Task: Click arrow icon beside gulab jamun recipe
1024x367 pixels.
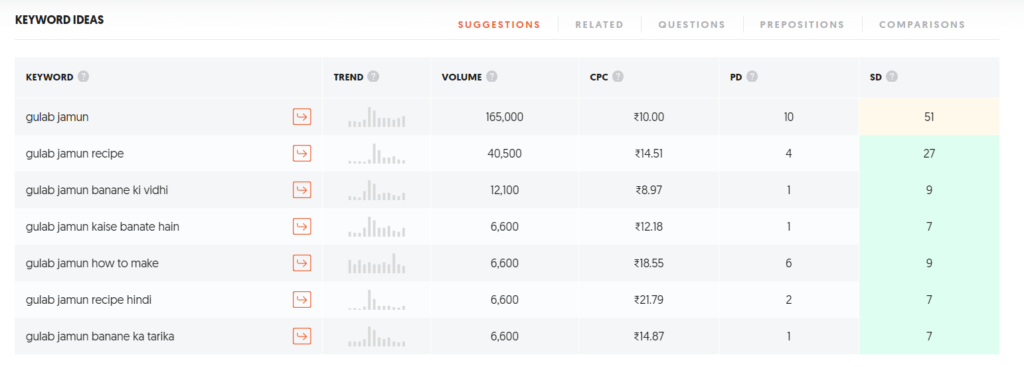Action: pos(302,153)
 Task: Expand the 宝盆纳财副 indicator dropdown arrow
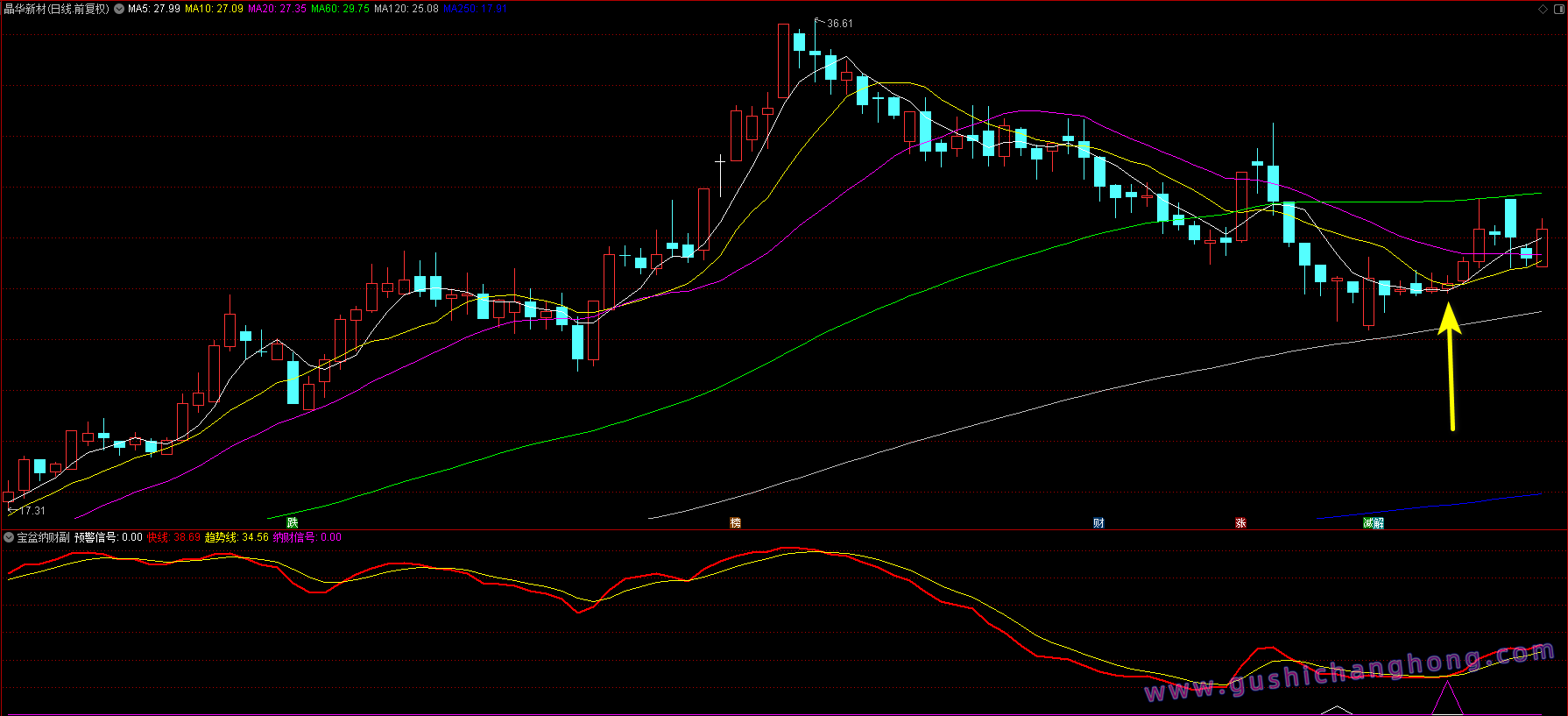(x=9, y=537)
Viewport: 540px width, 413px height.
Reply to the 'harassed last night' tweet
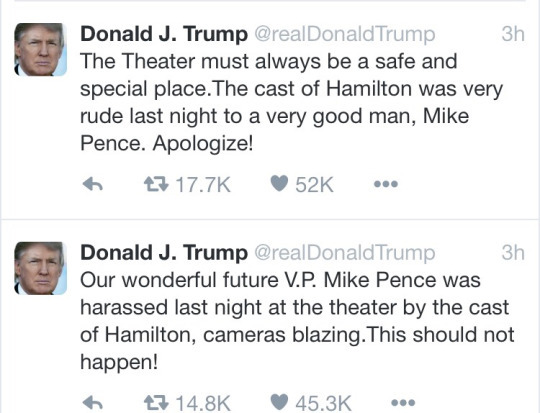pyautogui.click(x=93, y=402)
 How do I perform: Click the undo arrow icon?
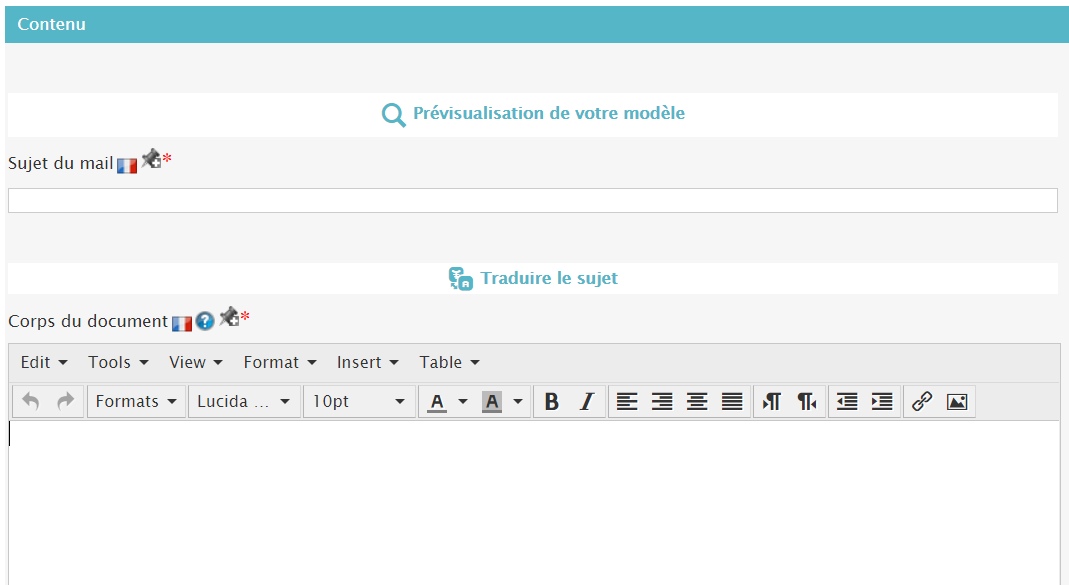[31, 402]
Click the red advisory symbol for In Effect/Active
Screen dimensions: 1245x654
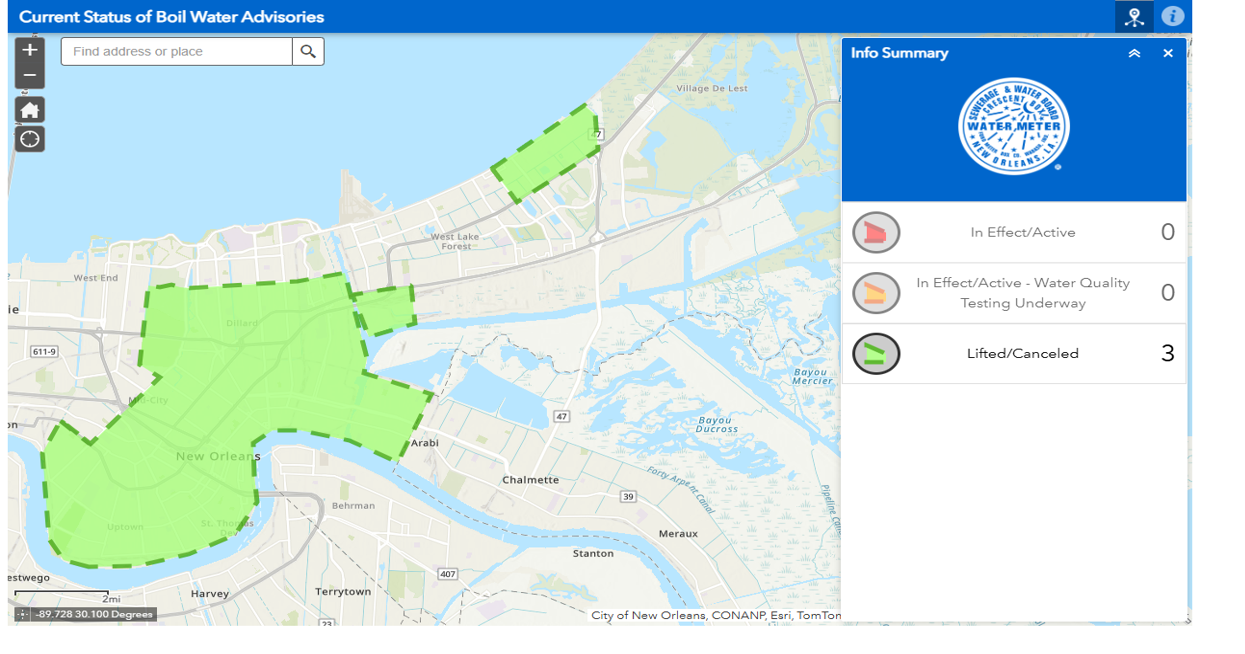coord(874,232)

========

Prompt: Each record above should be duplicated word for word, with no pictures included.

Response box:
Task: Click arrow icon beside gulab jamun recipe
1024x367 pixels.
Action: pos(302,153)
 Task: Expand the 宝盆纳财副 indicator dropdown arrow
(x=9, y=537)
Viewport: 540px width, 413px height.
Reply to the 'harassed last night' tweet
pyautogui.click(x=93, y=402)
 How do I perform: Click the undo arrow icon?
[31, 402]
Click the red advisory symbol for In Effect/Active
Screen dimensions: 1245x654
coord(874,232)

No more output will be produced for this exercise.